%%

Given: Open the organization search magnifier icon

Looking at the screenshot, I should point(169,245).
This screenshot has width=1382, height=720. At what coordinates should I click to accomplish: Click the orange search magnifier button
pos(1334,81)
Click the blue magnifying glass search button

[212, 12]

%%

# Direction
Reproduce all of the records above word for word, line by line.

# Expected answer
Given: Open the organization search magnifier icon

Looking at the screenshot, I should point(169,245).
This screenshot has width=1382, height=720. At what coordinates should I click to accomplish: Click the orange search magnifier button
pos(1334,81)
Click the blue magnifying glass search button

[212, 12]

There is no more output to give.